One Among the Fence.

Hi, my name is Fran, welcome to my online diary. And by diary I mean that thing in my handbag that I shove as much useless crap into as possible that I will never look at again, and make notes in that I won't live my life by. I fail at diarising apparently. Enjoy!

Dan Harmon Poops: HEY, DID I MISS ANYTHING?

danharmon:

Kids: 

A few hours ago, I landed in Los Angeles, turned on my phone, and confirmed what you already know.  Sony Pictures Television is replacing me as showrunner on Community, with two seasoned fellows that I’m sure are quite nice - actually, I have it on good authority they’re quite nice, because they once created a show and cast my good friend Jeff Davis on it, so how bad can they be.

Why’d Sony want me gone?  I can’t answer that because I’ve been in as much contact with them as you have.  They literally haven’t called me since the season four pickup, so their reasons for replacing me are clearly none of my business.  Community is their property, I only own ten percent of it, and I kind of don’t want to hear what their complaints are because I’m sure it would hurt my feelings even more now that I’d be listening for free.

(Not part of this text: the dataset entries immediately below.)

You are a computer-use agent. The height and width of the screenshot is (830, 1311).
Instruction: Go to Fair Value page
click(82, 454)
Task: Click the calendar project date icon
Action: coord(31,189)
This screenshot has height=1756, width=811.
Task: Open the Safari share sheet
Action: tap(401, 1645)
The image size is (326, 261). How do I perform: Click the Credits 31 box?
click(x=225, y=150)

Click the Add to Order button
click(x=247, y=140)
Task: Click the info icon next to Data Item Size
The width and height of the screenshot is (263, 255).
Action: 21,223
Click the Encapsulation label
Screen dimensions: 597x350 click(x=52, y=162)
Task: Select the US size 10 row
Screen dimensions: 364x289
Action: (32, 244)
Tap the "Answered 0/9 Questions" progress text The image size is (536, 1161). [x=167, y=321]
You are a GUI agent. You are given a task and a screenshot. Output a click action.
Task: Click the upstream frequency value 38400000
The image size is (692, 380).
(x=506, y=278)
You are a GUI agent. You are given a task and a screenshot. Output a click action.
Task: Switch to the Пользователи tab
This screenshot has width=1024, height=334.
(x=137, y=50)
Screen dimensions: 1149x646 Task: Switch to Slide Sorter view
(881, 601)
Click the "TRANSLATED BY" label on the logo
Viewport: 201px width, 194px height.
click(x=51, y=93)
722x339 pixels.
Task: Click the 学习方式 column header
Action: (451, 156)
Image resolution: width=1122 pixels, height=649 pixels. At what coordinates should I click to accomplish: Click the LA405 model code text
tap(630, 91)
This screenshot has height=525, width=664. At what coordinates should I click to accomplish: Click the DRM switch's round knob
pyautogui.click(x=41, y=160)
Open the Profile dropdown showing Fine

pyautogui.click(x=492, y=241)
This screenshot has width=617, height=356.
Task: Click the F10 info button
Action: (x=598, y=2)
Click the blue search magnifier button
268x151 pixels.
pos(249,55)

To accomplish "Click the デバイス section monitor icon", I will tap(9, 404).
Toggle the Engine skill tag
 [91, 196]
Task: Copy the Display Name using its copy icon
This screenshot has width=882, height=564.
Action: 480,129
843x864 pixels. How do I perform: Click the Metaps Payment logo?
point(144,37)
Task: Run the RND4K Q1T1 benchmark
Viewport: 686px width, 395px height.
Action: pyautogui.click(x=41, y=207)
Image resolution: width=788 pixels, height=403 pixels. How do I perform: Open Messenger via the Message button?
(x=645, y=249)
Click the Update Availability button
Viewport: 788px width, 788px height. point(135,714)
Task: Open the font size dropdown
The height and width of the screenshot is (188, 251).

I do want to correct a couple points of spin, now that I’m free to do so:

The important one is this quote from Bob Greenblatt in which he says he’s sure I’m going to be involved somehow, something like that.  That’s a misquote.  I think he meant to say he’s sure cookies are yummy, because he’s never called me once in the entire duration of his employment at NBC.  He didn’t call me to say he was starting to work there, he didn’t call me to say I was no longer working there and he definitely didn’t call to ask if I was going to be involved.  I’m not saying it’s wrong for him to have bigger fish to fry, I’m just saying, NBC is not a credible source of All News Dan Harmon.

You may have read that I am technically “signed on,” by default, to be an executive consulting something or other - which is a relatively standard protective clause for a creator in my position.  Guys like me can’t actually just be shot and left in a ditch by Skynet, we’re still allowed to have a title on the things we create and “help out,” like, I guess sharpening pencils and stuff.  

However, if I actually chose to go to the office, I wouldn’t have any power there.  Nobody would have to do anything I said, ever.  I would be “offering” thoughts on other people’s scripts, not allowed to rewrite them, not allowed to ask anyone else to rewrite them, not allowed to say whether a single joke was funny or go near the edit bay, etc.  It’s….not really the way the previous episodes got done.  I was what you might call a….hands on producer.  Are my….periods giving this enough….pointedness?  I’m not saying you can’t make a good version of Community without me, but I am definitely saying that you can’t make my version of it unless I have the option of saying “it has to be like this or I quit” roughly 8 times a day.

The same contract also gives me the same salary and title if I spend all day masturbating and playing Prototype 2.  And before you ask yourself what you would do in my situation: buy Prototype 2.  It’s fucking great.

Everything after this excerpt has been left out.